Powe, the Rebels' lone first-team choice on the media's preseason All-SEC team, joined offensive tackle Bradley Sowell and defensive end Kentrell Lockett as the three players picked by head coach Houston Nutt to represent the program before more than 900 media members.
On a day when he served as a team spokesman, Powe was asked to recall times earlier on his journey when his education was played out in public, and his mother was quoted as saying he was a "good child but just can't read."
Powe contends his mother was misquoted.
Powe, who was recruited by former coach Ed Orgeron, was twice ruled ineligible by the NCAA. Powe graduated from Wayne County High School in 2005. Orgeron was gone, and Nutt was coach at Ole Miss before Powe was finally ruled eligible.
"It was definitely disappointing to have my momma quoted wrong in the paper," Powe said. "People continued to bring that up, and it made my family feel very bad, but it motivated me not to stop. I'm excited to be here, and I hope those people read this paper like they were reading all the bad stuff."
Nutt said he had no reservations at all about bring Powe to Media Days.
"It was a no-brainer," Nutt said. "There was no question in my mind he could stand right there in front of you and answer whatever you want to ask him."
Defenders will stay with Land Shark
Whether bear, horse or Muppet-like characters, Ole Miss defensive players have already chosen their mascot.
The shark is an option being considered in a student-led process to choose an on-field mascot. Whatever the decision is, Lockett says players will carry on the recent "land shark" tradition.
The late Tony Fein, a senior linebacker on the 2008 team, is credited as its creator. After a tackle for loss or key defensive stop, a player will raise his hand to the top of his head like a makeshift shark fin.
Lockett said players aren't getting too caught up in the mascot process.

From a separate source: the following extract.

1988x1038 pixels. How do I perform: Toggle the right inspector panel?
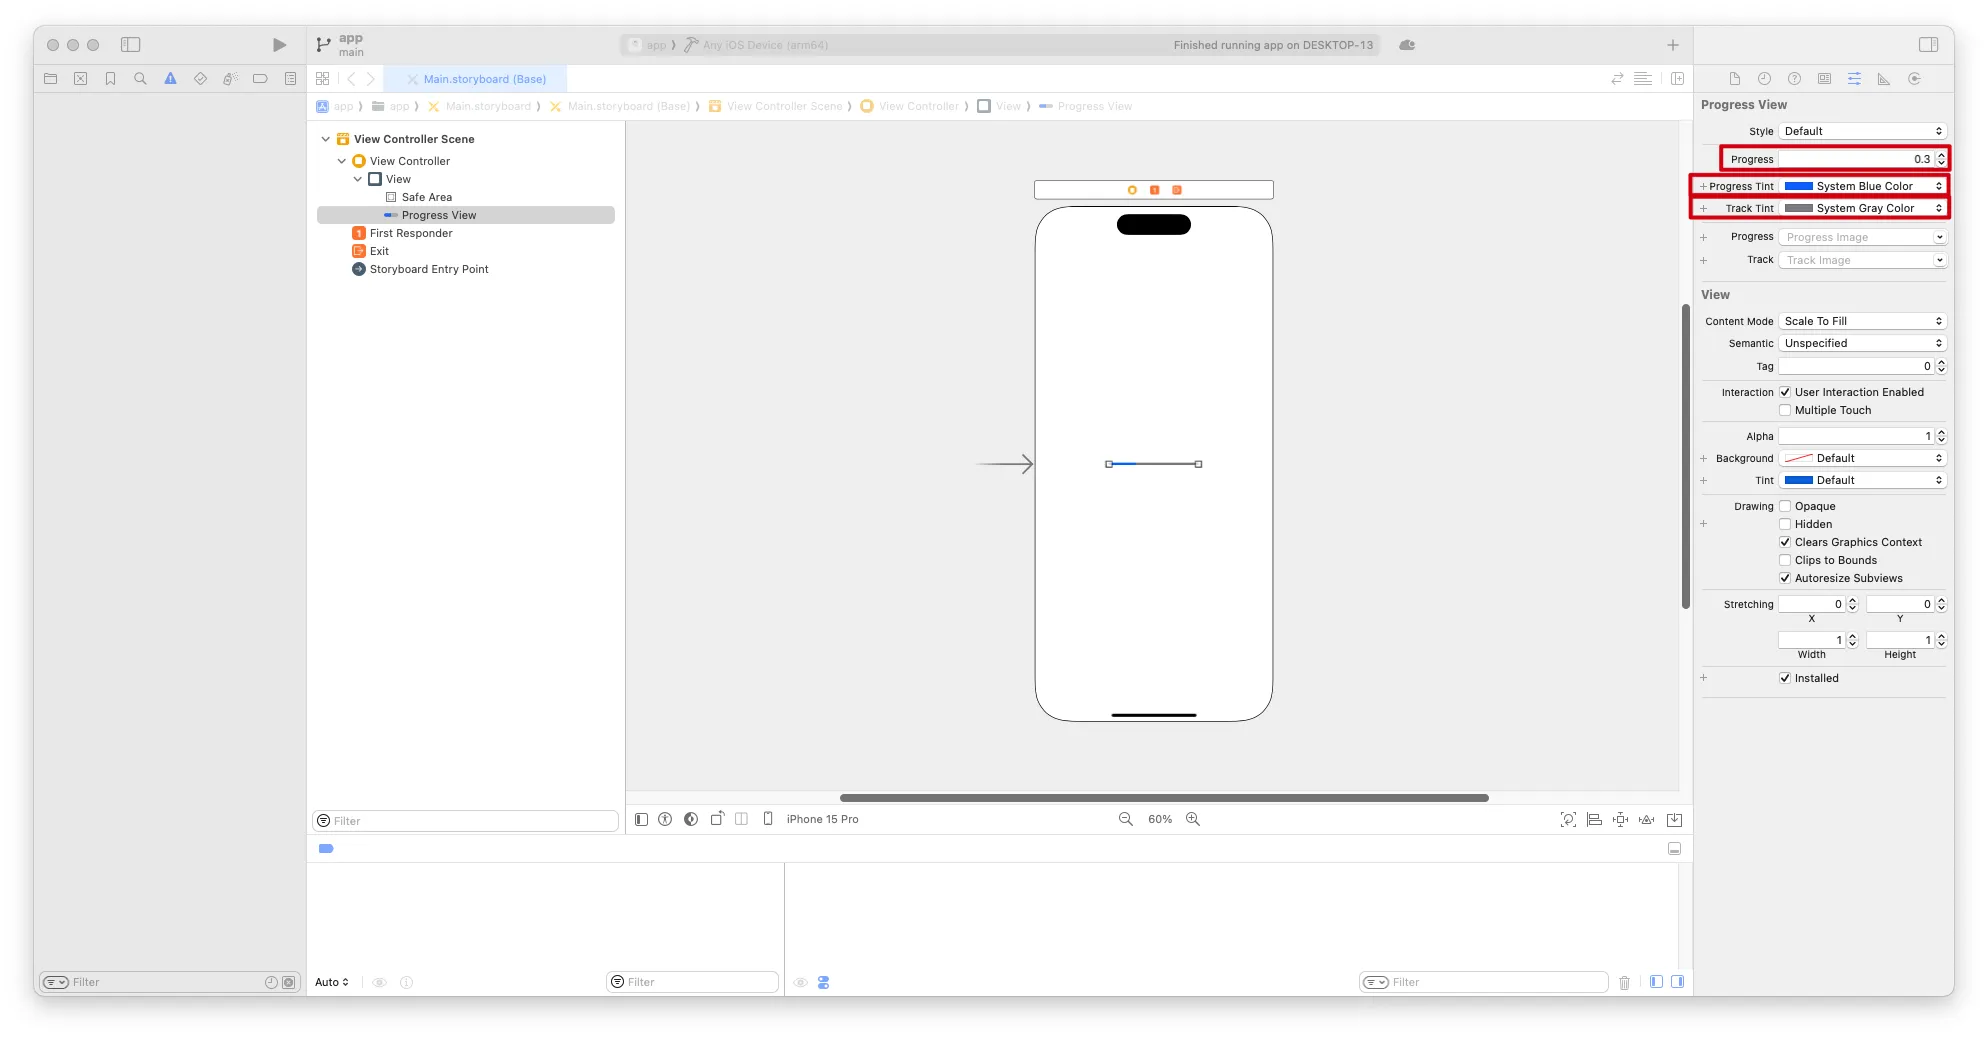click(1929, 45)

"We will always be the Ole Miss Rebels. We'll just have some on-field entertainer, somebody in a costume jumping around," he said. "When a big play is made by the defense, I think we're still going to throw up a land shark no matter what."
Lockett said the land shark salute is way of remembering Fein as well maintaining a spirited competition among defensive players.

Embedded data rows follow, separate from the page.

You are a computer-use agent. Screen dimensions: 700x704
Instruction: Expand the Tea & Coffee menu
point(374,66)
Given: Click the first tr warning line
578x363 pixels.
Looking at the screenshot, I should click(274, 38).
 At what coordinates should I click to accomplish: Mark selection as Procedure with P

Sowell says he wasn't prepared for what hit him early last season as the replacement for All-American Michael Oher.
"Against Alabama I really had a good game, then I had some other good games and it kind of took off," he said.

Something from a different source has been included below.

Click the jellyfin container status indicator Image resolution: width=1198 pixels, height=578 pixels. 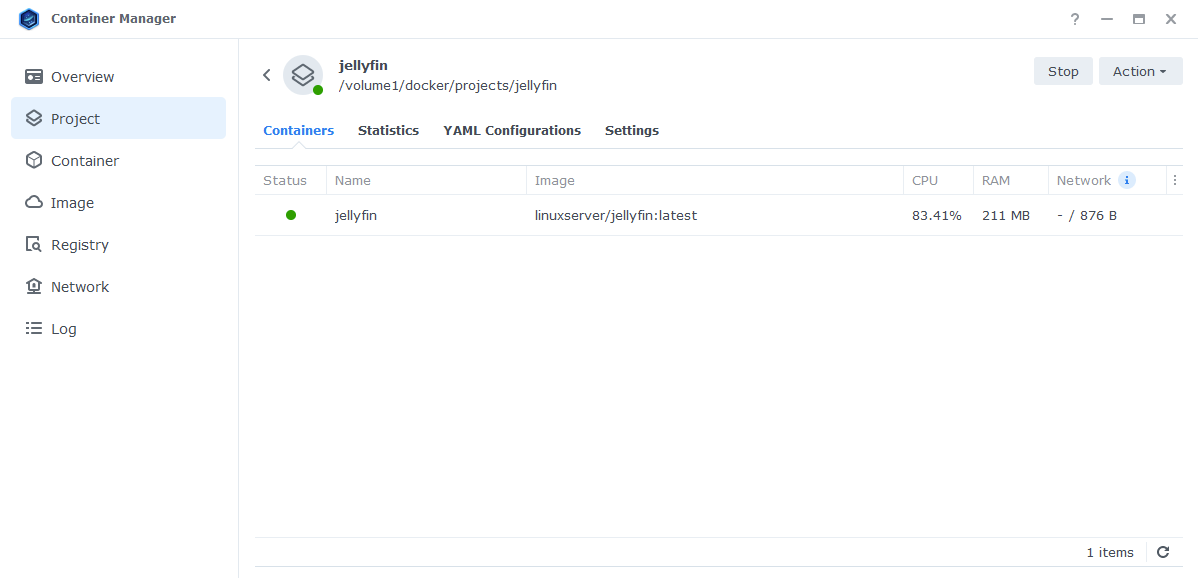290,215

Sowell could tell he was getting better at keeping blind side rushers off his quarterback in the second half of last season.
There was nothing he could do to change the struggles he endured in September, struggles that motivated him to improve.
"I was not down on myself, but I was down, because I love Ole Miss, and I felt like I was the guy who was hurting the program," he said.
Now Sowell, a fourth-year junior from Hernando, is who Nutt mentions frequently when he says, "Our tackles will give us a chance" in sizing up this year's offensive line.
Sowell's improvement hasn't gone unnoticed outside the program, and he received mention on Phil Steele's preseason All-SEC team.
Making the postseason team is an individual goal, and Sowell has sought advice from former Ole Miss tackle Todd Wade on how to improve to that level.
In the meantime he's just glad to head into practice more confident in where he stands in the program.
"It's great to go from being the guy everyone was down on to knowing what I'm going to do and what the season is going to be like," Sowell said. "My strength levels are really high right now. I'm in the best shape of my life, and I could run all day."